=== The task ===
Copy the lines between the one holding "The width and height of the screenshot is (1445, 813)." and the one holding "[x=273, y=726]", inclusive, swapping "wordmark" for "logo" and changing nothing else. Leave the pictures out of your copy.

=== Task inputs ===
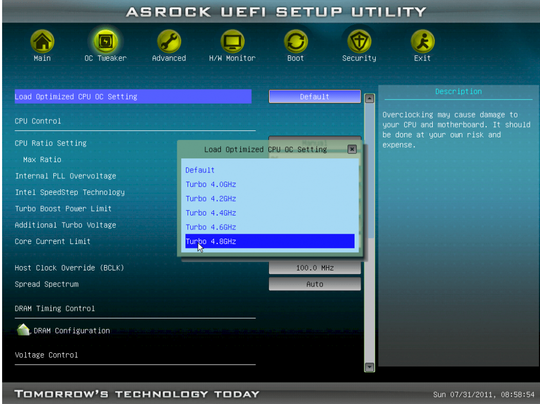Close the Load Optimized CPU OC popup
The image size is (540, 404).
[352, 149]
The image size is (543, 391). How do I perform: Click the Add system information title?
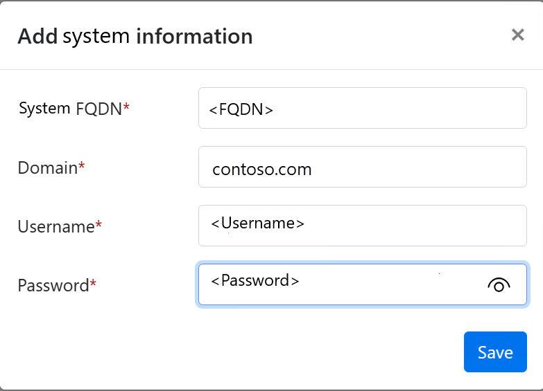[135, 36]
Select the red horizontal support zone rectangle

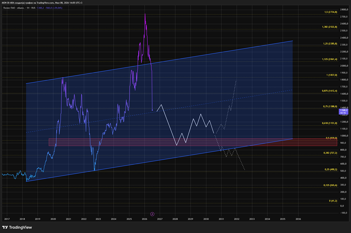[193, 142]
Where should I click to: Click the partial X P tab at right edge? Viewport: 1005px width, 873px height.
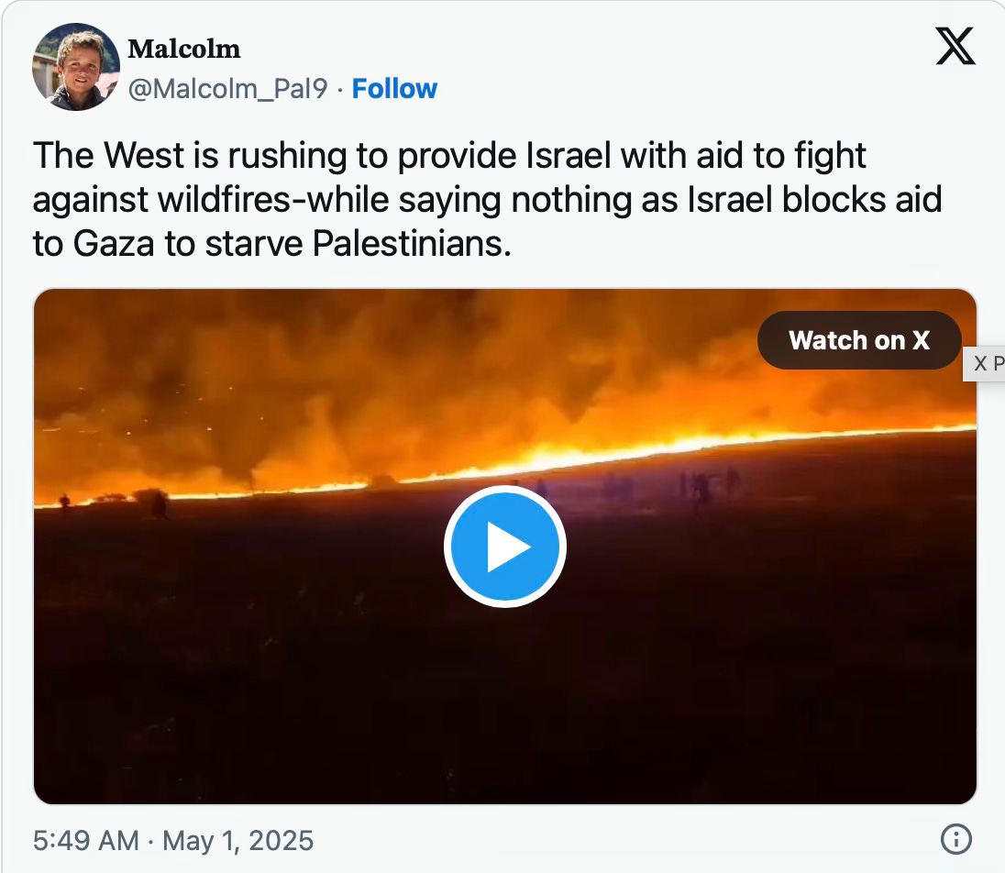point(985,364)
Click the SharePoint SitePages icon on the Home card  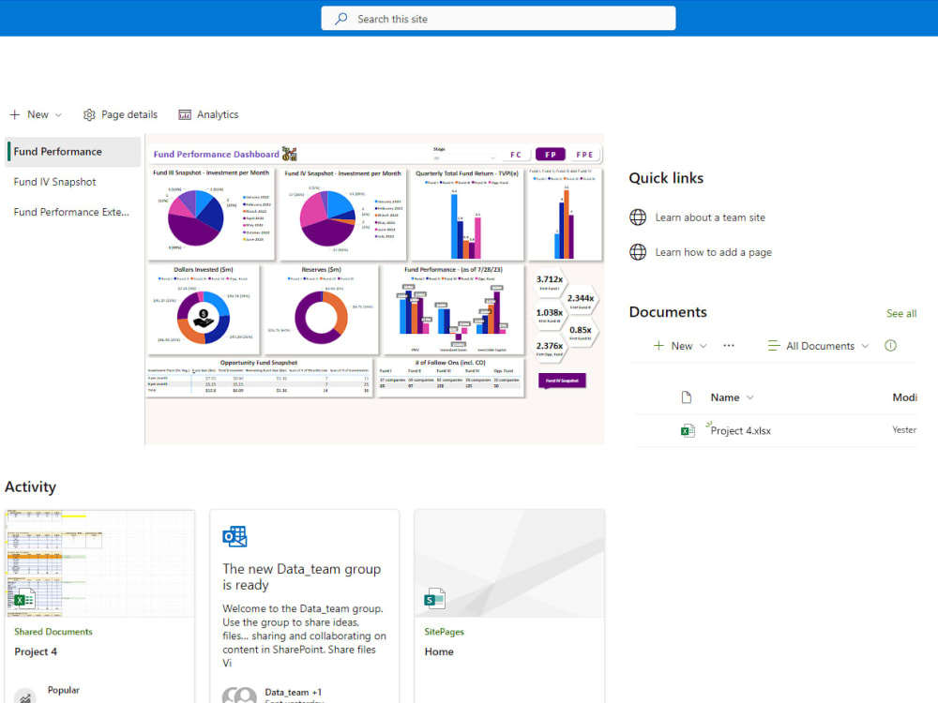pyautogui.click(x=433, y=598)
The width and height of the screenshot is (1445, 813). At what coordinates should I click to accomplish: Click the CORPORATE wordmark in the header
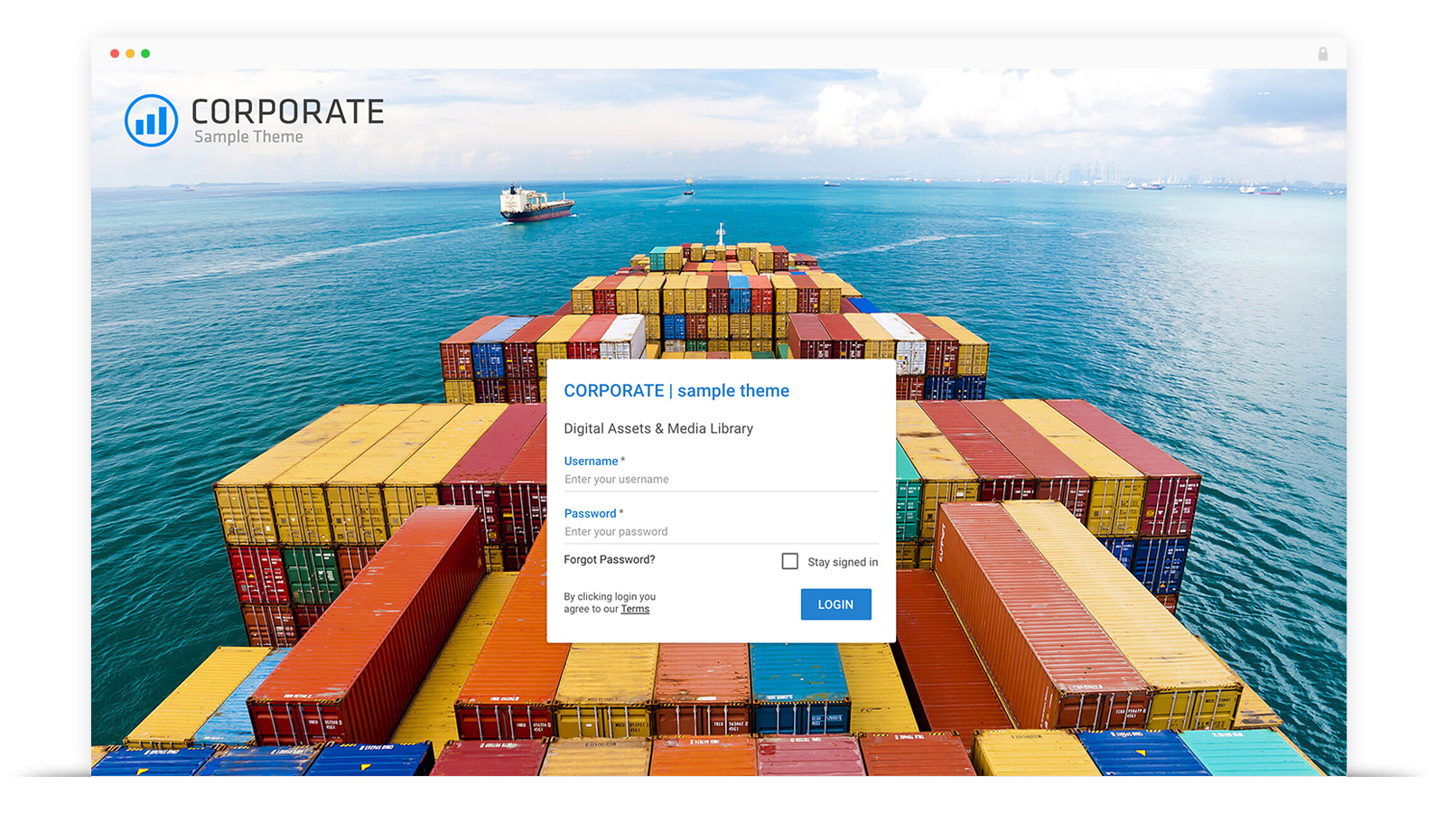(287, 111)
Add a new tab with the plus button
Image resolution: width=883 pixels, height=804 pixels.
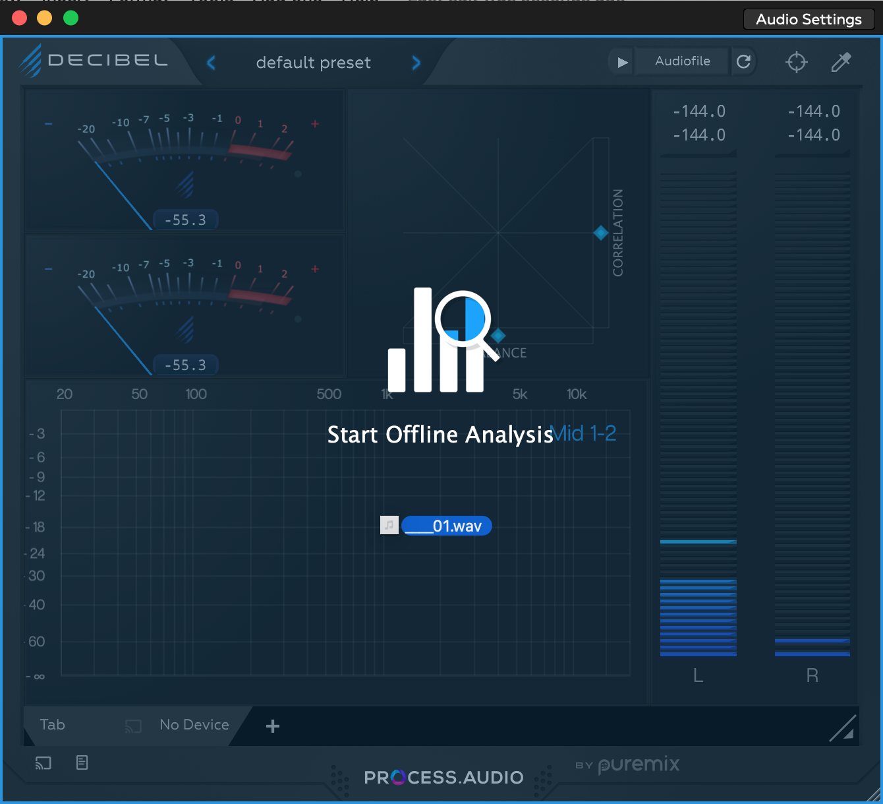[x=273, y=726]
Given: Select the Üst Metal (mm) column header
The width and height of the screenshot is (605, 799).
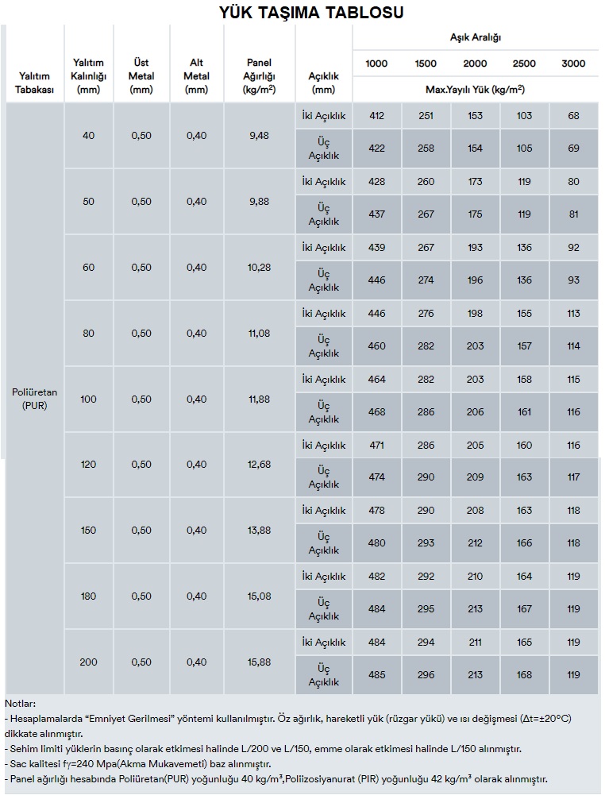Looking at the screenshot, I should [x=141, y=75].

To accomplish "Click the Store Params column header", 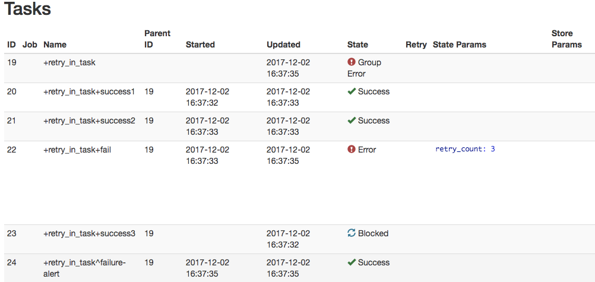I will click(x=566, y=39).
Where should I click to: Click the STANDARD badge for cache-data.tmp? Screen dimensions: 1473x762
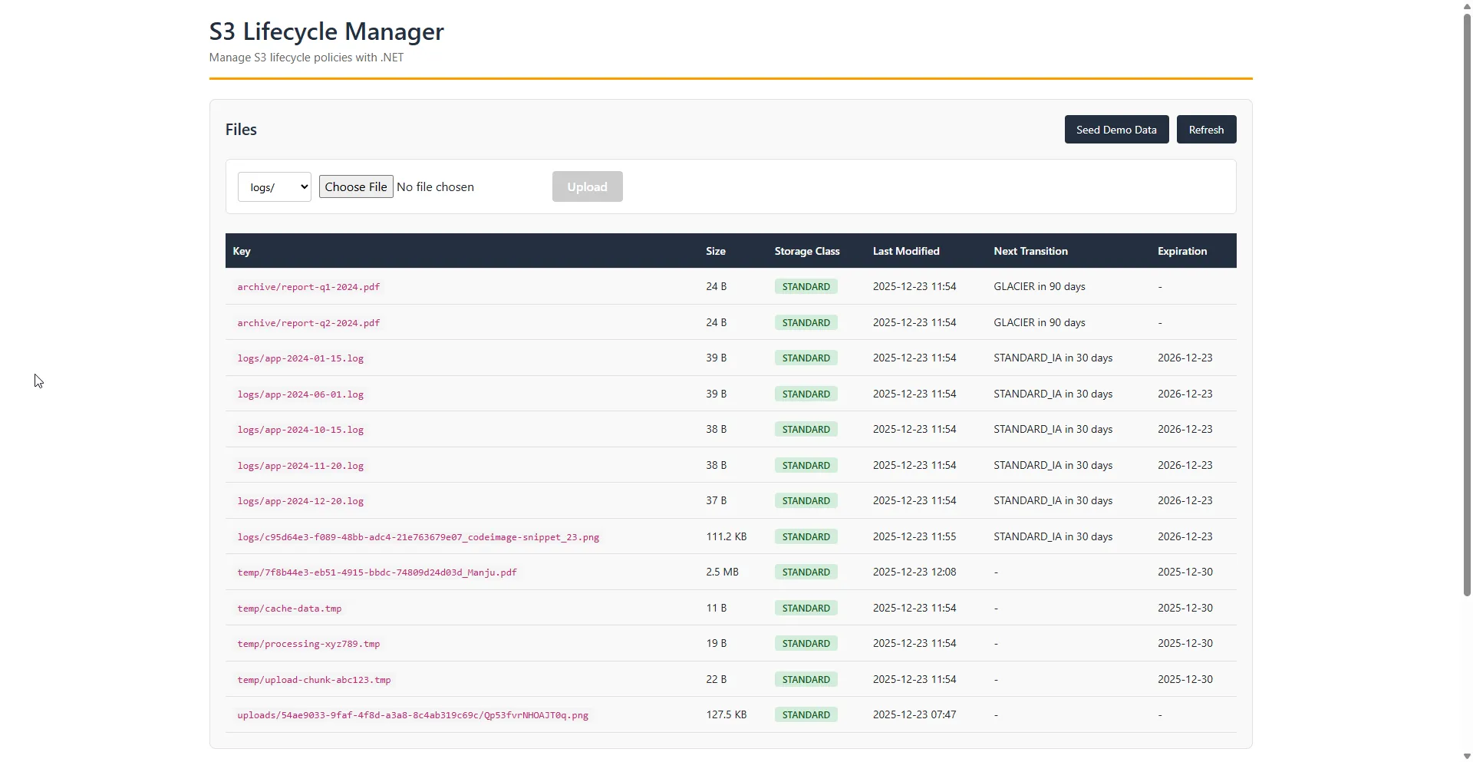(806, 608)
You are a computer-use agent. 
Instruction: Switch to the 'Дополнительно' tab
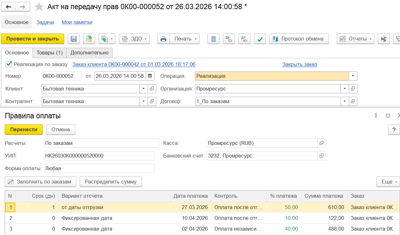click(x=89, y=53)
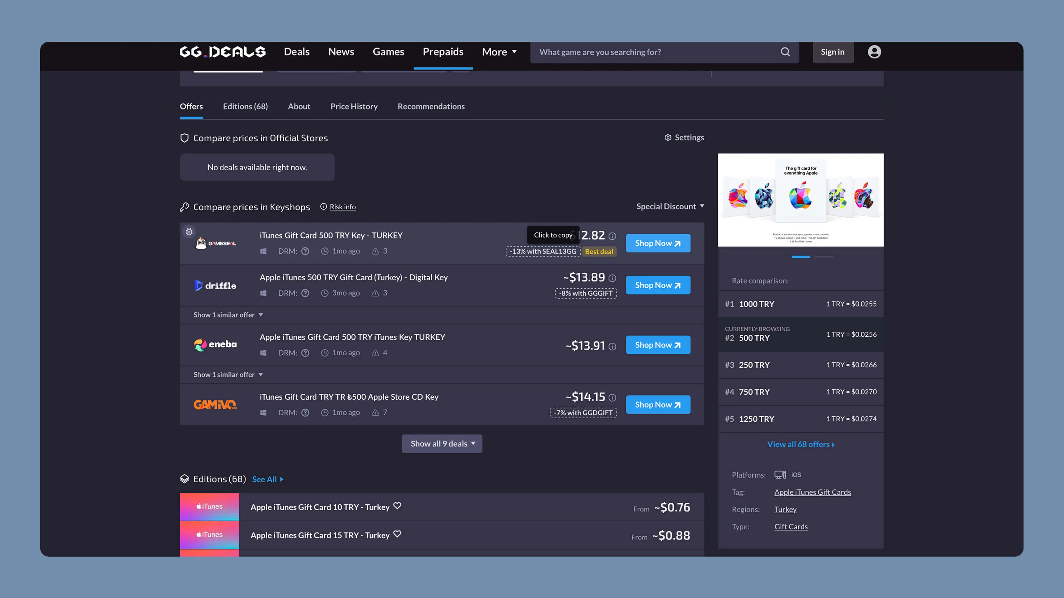Click the search magnifier icon

pos(785,52)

=== Solution for this problem ===
The width and height of the screenshot is (1445, 813). At what coordinates should I click to accomplish: Click the CORPORATE logo in the header
(287, 111)
Add a new tab with the plus button
Image resolution: width=883 pixels, height=804 pixels.
[x=273, y=726]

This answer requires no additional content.